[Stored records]
----------------
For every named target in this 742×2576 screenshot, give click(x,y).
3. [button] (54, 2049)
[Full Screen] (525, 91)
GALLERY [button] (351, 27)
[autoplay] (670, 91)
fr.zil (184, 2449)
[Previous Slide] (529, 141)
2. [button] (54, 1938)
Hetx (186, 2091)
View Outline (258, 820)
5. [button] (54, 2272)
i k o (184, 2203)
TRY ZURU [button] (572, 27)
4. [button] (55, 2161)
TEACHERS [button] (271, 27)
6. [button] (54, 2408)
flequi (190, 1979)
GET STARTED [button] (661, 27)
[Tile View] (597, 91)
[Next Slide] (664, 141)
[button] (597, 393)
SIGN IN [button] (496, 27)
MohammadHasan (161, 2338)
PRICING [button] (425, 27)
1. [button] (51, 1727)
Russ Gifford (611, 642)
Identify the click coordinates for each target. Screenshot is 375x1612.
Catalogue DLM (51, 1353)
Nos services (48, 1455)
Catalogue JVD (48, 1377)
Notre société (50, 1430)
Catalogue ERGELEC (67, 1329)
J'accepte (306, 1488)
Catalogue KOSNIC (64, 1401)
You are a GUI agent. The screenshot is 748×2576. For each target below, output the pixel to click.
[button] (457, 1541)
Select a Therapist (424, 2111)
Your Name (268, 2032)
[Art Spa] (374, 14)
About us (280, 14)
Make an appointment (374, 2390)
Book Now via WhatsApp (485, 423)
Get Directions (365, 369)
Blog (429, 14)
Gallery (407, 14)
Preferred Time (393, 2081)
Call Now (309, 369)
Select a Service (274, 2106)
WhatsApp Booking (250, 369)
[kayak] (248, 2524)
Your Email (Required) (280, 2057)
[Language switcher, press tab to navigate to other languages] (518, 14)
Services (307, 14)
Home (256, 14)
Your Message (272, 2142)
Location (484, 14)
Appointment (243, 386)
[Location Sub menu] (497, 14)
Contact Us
----------------
* Work to be completed *
All of the data above should be output exactly.

* Answer box *
For every named target in this 742×2576 screenshot, give click(x,y).
3. [button] (54, 2049)
[Full Screen] (525, 91)
GALLERY [button] (351, 27)
[autoplay] (670, 91)
fr.zil (184, 2449)
[Previous Slide] (529, 141)
2. [button] (54, 1938)
Hetx (186, 2091)
View Outline (258, 820)
5. [button] (54, 2272)
i k o (184, 2203)
TRY ZURU [button] (572, 27)
4. [button] (55, 2161)
TEACHERS [button] (271, 27)
6. [button] (54, 2408)
flequi (190, 1979)
GET STARTED [button] (661, 27)
[Tile View] (597, 91)
[Next Slide] (664, 141)
[button] (597, 393)
SIGN IN [button] (496, 27)
MohammadHasan (161, 2338)
PRICING [button] (425, 27)
1. [button] (51, 1727)
Russ Gifford (611, 642)
Identify the click coordinates for each target. Screenshot is 375x1612.
Catalogue DLM (51, 1353)
Nos services (48, 1455)
Catalogue JVD (48, 1377)
Notre société (50, 1430)
Catalogue ERGELEC (67, 1329)
J'accepte (306, 1488)
Catalogue KOSNIC (64, 1401)
You are a GUI agent. The screenshot is 748×2576. For each target below, output the pixel to click.
[button] (457, 1541)
Select a Therapist (424, 2111)
Your Name (268, 2032)
[Art Spa] (374, 14)
About us (280, 14)
Make an appointment (374, 2390)
Book Now via WhatsApp (485, 423)
Get Directions (365, 369)
Blog (429, 14)
Gallery (407, 14)
Preferred Time (393, 2081)
Call Now (309, 369)
Select a Service (274, 2106)
WhatsApp Booking (250, 369)
[kayak] (248, 2524)
Your Email (Required) (280, 2057)
[Language switcher, press tab to navigate to other languages] (518, 14)
Services (307, 14)
Home (256, 14)
Your Message (272, 2142)
Location (484, 14)
Appointment (243, 386)
[Location Sub menu] (497, 14)
Contact Us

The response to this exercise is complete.